*Required action:*
Exactness is required. Restate every entry as written.

Given records below:

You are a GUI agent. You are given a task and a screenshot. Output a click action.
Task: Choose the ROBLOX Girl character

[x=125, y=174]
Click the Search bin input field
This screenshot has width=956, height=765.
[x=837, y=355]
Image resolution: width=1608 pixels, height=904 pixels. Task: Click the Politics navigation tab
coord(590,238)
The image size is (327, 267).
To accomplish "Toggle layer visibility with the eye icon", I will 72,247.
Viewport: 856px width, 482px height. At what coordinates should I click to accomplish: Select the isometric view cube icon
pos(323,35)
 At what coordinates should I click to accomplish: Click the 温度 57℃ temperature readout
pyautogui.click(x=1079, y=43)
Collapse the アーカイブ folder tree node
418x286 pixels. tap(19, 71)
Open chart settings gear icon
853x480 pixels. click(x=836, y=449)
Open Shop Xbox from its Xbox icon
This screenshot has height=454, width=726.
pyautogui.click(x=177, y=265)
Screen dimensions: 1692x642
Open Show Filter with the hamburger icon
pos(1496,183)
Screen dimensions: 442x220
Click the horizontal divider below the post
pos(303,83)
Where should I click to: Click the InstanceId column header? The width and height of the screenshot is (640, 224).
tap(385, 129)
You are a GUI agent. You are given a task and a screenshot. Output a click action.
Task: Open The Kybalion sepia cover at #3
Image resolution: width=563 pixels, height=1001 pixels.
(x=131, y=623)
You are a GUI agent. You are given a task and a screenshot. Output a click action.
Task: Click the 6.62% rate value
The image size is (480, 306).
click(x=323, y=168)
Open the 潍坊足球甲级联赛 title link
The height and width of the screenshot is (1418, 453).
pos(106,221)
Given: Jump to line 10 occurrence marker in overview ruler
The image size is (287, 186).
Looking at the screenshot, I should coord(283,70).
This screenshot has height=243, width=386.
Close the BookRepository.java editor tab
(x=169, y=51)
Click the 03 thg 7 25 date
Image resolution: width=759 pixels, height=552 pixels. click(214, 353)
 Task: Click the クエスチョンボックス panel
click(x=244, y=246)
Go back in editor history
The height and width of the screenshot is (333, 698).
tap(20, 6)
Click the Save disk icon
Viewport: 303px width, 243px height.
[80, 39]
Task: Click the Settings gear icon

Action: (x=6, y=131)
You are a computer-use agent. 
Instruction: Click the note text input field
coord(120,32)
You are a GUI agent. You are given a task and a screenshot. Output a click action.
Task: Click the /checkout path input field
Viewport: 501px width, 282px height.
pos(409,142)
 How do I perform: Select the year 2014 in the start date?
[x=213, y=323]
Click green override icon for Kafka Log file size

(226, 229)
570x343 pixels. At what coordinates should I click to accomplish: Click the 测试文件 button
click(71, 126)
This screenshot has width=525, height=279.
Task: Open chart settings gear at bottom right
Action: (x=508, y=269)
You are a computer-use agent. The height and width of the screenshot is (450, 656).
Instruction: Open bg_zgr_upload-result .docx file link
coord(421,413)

End of Given records.

*Task result:*
You are a GUI agent. You are given a task and a screenshot. Output a click action.
Task: Choose the ROBLOX Girl character

[x=125, y=174]
Click the Search bin input field
This screenshot has width=956, height=765.
[x=837, y=355]
Image resolution: width=1608 pixels, height=904 pixels. Task: Click the Politics navigation tab
coord(590,238)
The image size is (327, 267).
To accomplish "Toggle layer visibility with the eye icon", I will 72,247.
Viewport: 856px width, 482px height. At what coordinates should I click to accomplish: Select the isometric view cube icon
pos(323,35)
 At what coordinates should I click to accomplish: Click the 温度 57℃ temperature readout
pyautogui.click(x=1079, y=43)
Collapse the アーカイブ folder tree node
418x286 pixels. tap(19, 71)
Open chart settings gear icon
853x480 pixels. click(x=836, y=449)
Open Shop Xbox from its Xbox icon
This screenshot has height=454, width=726.
pyautogui.click(x=177, y=265)
Screen dimensions: 1692x642
Open Show Filter with the hamburger icon
pos(1496,183)
Screen dimensions: 442x220
Click the horizontal divider below the post
pos(303,83)
Where should I click to: Click the InstanceId column header? The width and height of the screenshot is (640, 224).
tap(385, 129)
You are a GUI agent. You are given a task and a screenshot. Output a click action.
Task: Open The Kybalion sepia cover at #3
Image resolution: width=563 pixels, height=1001 pixels.
(x=131, y=623)
You are a GUI agent. You are given a task and a screenshot. Output a click action.
Task: Click the 6.62% rate value
The image size is (480, 306).
click(x=323, y=168)
Open the 潍坊足球甲级联赛 title link
The height and width of the screenshot is (1418, 453).
pos(106,221)
Given: Jump to line 10 occurrence marker in overview ruler
The image size is (287, 186).
Looking at the screenshot, I should coord(283,70).
This screenshot has height=243, width=386.
Close the BookRepository.java editor tab
(x=169, y=51)
Click the 03 thg 7 25 date
Image resolution: width=759 pixels, height=552 pixels. click(214, 353)
 Task: Click the クエスチョンボックス panel
click(x=244, y=246)
Go back in editor history
The height and width of the screenshot is (333, 698).
tap(20, 6)
Click the Save disk icon
Viewport: 303px width, 243px height.
[80, 39]
Task: Click the Settings gear icon

Action: (x=6, y=131)
You are a computer-use agent. 
Instruction: Click the note text input field
coord(120,32)
You are a GUI agent. You are given a task and a screenshot. Output a click action.
Task: Click the /checkout path input field
Viewport: 501px width, 282px height.
pos(409,142)
 How do I perform: Select the year 2014 in the start date?
[x=213, y=323]
Click green override icon for Kafka Log file size

(226, 229)
570x343 pixels. At what coordinates should I click to accomplish: Click the 测试文件 button
click(71, 126)
This screenshot has width=525, height=279.
Task: Open chart settings gear at bottom right
Action: (x=508, y=269)
You are a computer-use agent. The height and width of the screenshot is (450, 656).
Instruction: Open bg_zgr_upload-result .docx file link
coord(421,413)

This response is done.